Nicole Short Williams, also known as Nikki, is a Richmond native educated in the Henrico County Public School system.
As a youth, she participated in many extracurricular activities including pageants, conferences, martial arts, ballet/tap/jazz training, baton twirling as a majorette, singing in various choral ensembles, and volunteering in many civic organizations. Such cultural experiences afforded Nicole great networking opportunities with like-minded peers and adults.
Williams has a passion for teaching. Her parents recount how sternly she’d instruct her dolls to pay attention and learn their ABCs. As a teen Williams was hired in her first unofficial teaching position as a summer camp counselor with students ages 12 and up. That summer tested Williams’s ability as an educator but left her passion intact. She learned that to effectively reach students, she must use her confidence, personality, and knowledge to promote mutual respect, build relationships, accountability, and consistency. These same principles guide her in her interactions today.
Williams dreams to own a chain of prekindergarten, college preparatory schools for underrepresented students. She pushes the envelope in teaching... incorporating tough love into life lessons, which she believes is essential to the development of young minds into productive citizens.
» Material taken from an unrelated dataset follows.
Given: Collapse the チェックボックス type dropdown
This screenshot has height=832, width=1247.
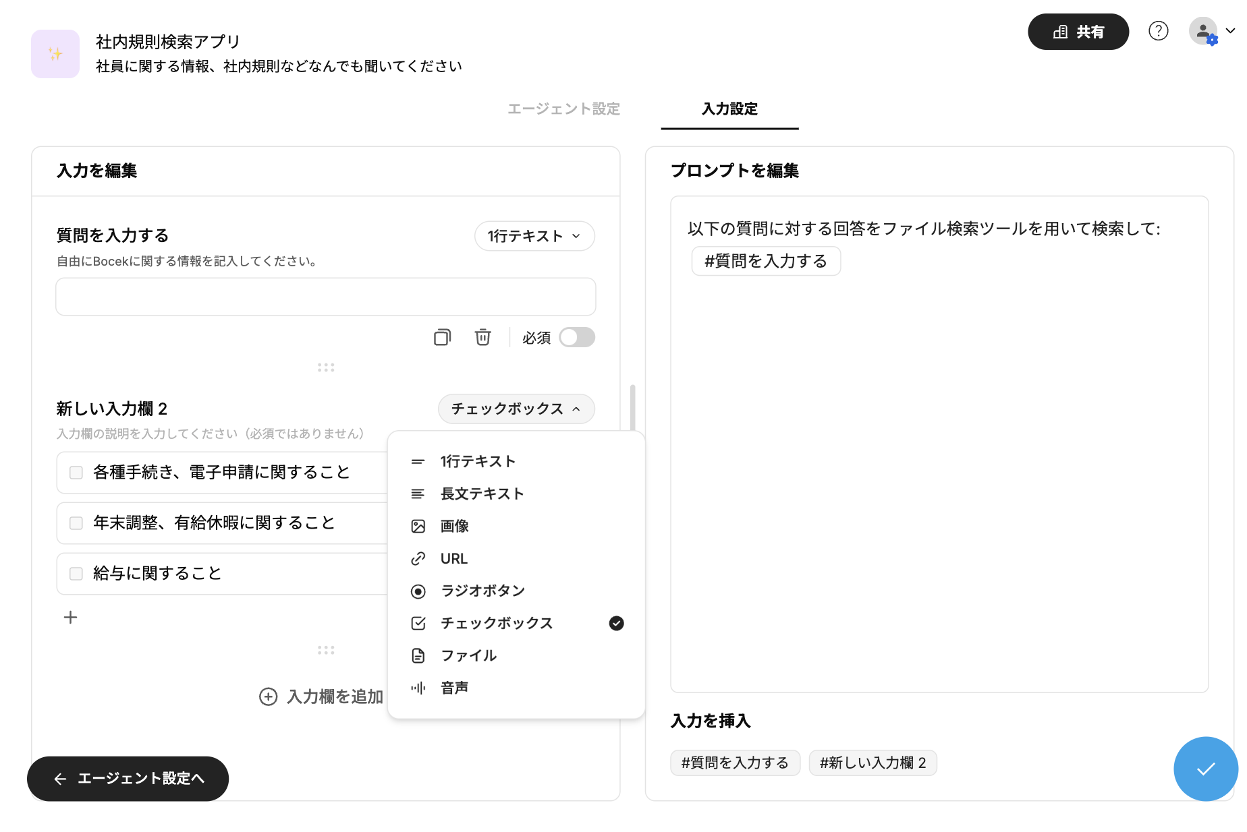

She believes that this demographic struggles to find the connection between school curriculum and life application because oftentimes, it doesn't relate to them. It is her goal to reach and teach students early enough to spark their interest in learning and train the family for a positive, lifelong experience in education.
“Every difficult conversation, every interesting moment, every good and bad day I've ever had has prepared me for the various and random needs of my students,” Williams shares. “Teaching means I have the ability to use my experiences to motivate, inspire, and reach a young mind wherever they are mentally, emotionally, spiritually, and physically.”
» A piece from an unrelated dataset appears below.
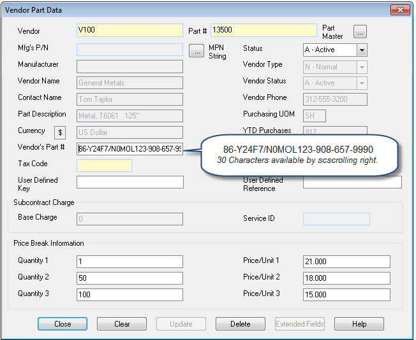Click the Delete button
This screenshot has height=340, width=416.
pos(240,324)
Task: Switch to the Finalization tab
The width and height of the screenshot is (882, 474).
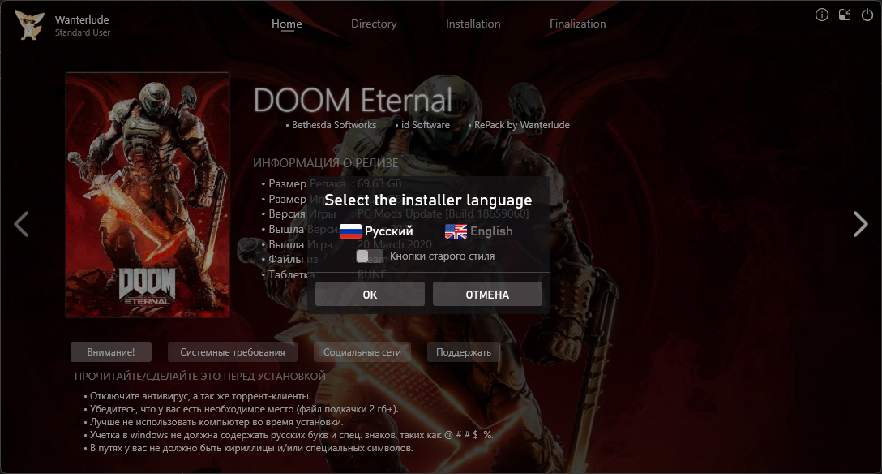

The reward, Williams says, is in their understanding of life concepts.
“Each day, I challenge my students to dream big, plan for their dreams, and accomplish their goals,” Williams said. “They reward me through understanding and applying the life lessons I've taught. Every time we reach a breakthrough moment, a major concept is reached, a grade is pulled up, or one of my babies say, ‘I love you too, Mrs. Williams’ in response to my daily end-of-class salutation, I am greatly rewarded!”
Williams maintains that in order “to be a great teacher - to be an outstanding teacher- one that wins accolades and awards, one that inspires and motivates, educates and nurtures” that teacher has to love their profession.
“You must be passionate about molding the next brilliant adult in every kid you meet,” she said.
Williams continues, “We had role models. The world I was raised in had adults who recognized their responsibility to younger generations and chose to be productive citizens in the observing kids’ eyes. Today’s generation is surrounded by unreal “reality” television and other insensitive adult programming that projects negative, injurious images of society. Parents of this society don’t censor these images, allowing the television to teach all kinds of subconscious behaviors to our children - until one day, they become adults with the wrong guidance, unable to professionally function in society.”
As a high school teacher Williams believes she has the power to be one of the strongest and most lasting influences of a student’s life.
“I fully acknowledge myself as a role model and appreciate the massive responsibility,” she said. “Because my students know I love and understand them, they talk with me about important issues. Our relationship is critical, because in trusting an adult to be a mentor, or a role model, youth is ultimately surrendering ideas to the admired characteristics and advice of the trusting adult. By forging these bonds, I can tackle the direction of our society one student at a time.”
Williams, 31, is the wife to Darryl Williams and mother of two sons - Dakarai, age 10, and Naasir, age 8.
During her time away from work, Williams works with her children’s little league endeavors, serves in a support role on the Harvie Elementary PTA board, sponsors Varina High School’s chapter of the national Family, Career, and Community Leaders of America (FCCLA) organization, sings with the music ministry at Sixth Mount Zion Baptist Church (also directs the children’s choir), participates in social events and festivals, and loves to spend time with friends and family.